赤と青
めんそ~れ

那覇空港に着いて、到着ゲートを抜けた瞬間、膝から力が抜けた。

”マジか・・・”

大きな水槽の前、カラフルな色の魚達よりもっとカラフルな、怪しさのかたまりのような人物が立っていた。

確かにLINEで、”絶対すぐに判るようにしておく。コンセプトはガイド!”って、言ってたけど、パイナップル柄のアロハシャツは許すにしても、アフロのヅラ、どっから持ってきた!
プラカードに大きく「HARUNA!」って、もう恥ずか死ぬ・・・
って言うか、犬のしっぽみたいに嬉しそうにブンブン手を振るな~

フルサイズのキャリアーをすぐに押しつけてやるつもりだったけど、無理。
目の前を無視して歩み去ろうとする私に、そいつは慌てて追いついてきた。

「ちょ、ちょ、待って!竹山!ハル~ナ、マッテクダサイ!」

ガン無視に焦ったくせに、それでも片言の日本語で、必死にキャラを守ろうとしている。

「なに!そのかっこう!」

私は、会話をしていることがばれないよう、唇を動かさずに、のどの奥から絞り出すような、おどろおどろしい声で訊ねた。もちろんその間もまっすぐ前を見て早足で歩き続けたまま。
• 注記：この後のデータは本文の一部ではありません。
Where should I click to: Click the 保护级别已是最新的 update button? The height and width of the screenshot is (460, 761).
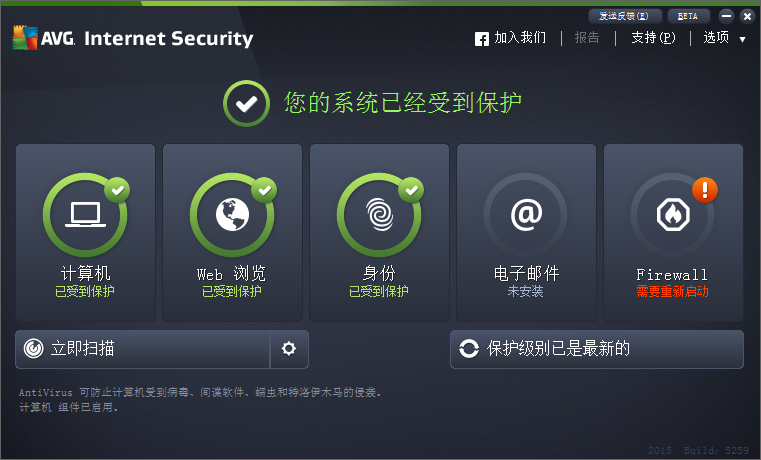click(596, 349)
「ワタ~シ、ガイドノ、サミュエルデース。サムッテヨンデクダサイ。ドゾ、ヨロシク」

「今やめて!すぐやめて!じゃないと一生口きかない!」

敏感に風向きを感じ取った彼が、トイレで着替えて、私のキャリアーを引き取って歩き出すまでに2分30秒しかかからなかった。
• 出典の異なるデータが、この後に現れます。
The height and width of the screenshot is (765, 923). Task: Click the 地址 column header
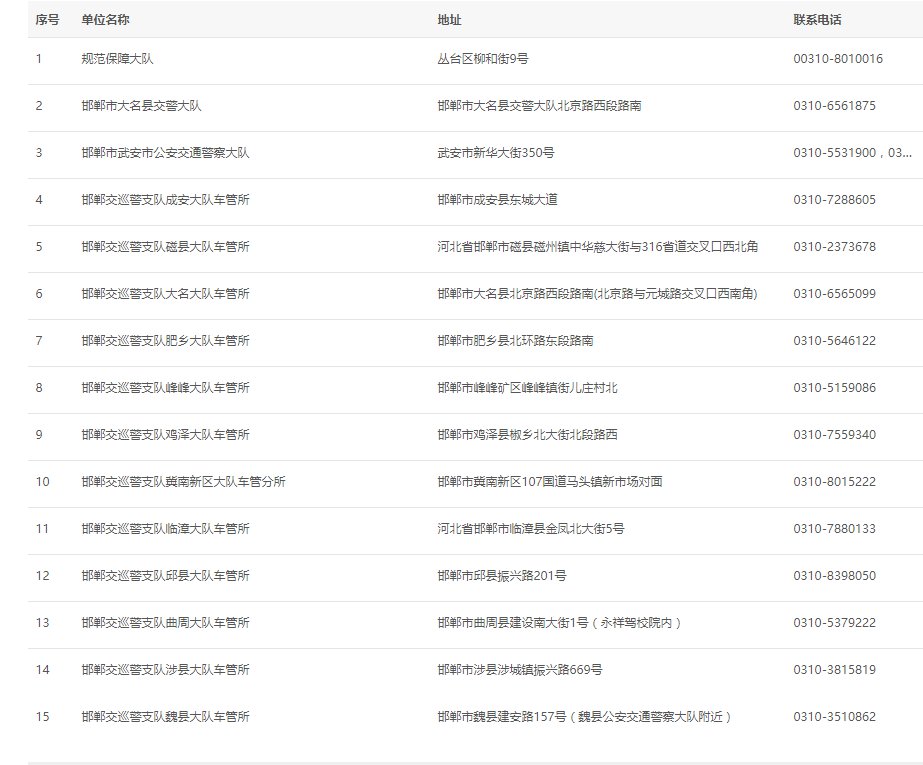point(449,20)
黒の薄手のニットに、スキニーのジーンズ。ラフな格好の時は、ラグビーをやっていたというがっちりした体形が目立つけれど、嫌いじゃない。
ただ、全体にフェミニンな服の選び方や、いかにも仕事できます風の髪型とメガネ(ダテ)で、ゴリラキャラをうまく中和している。
美馬光太郎という名の、このオチャメなオジサマは、私の元上司、それにトモダチ?少なくても彼氏だったことは無いけれど、なんて説明すればいいのだろう。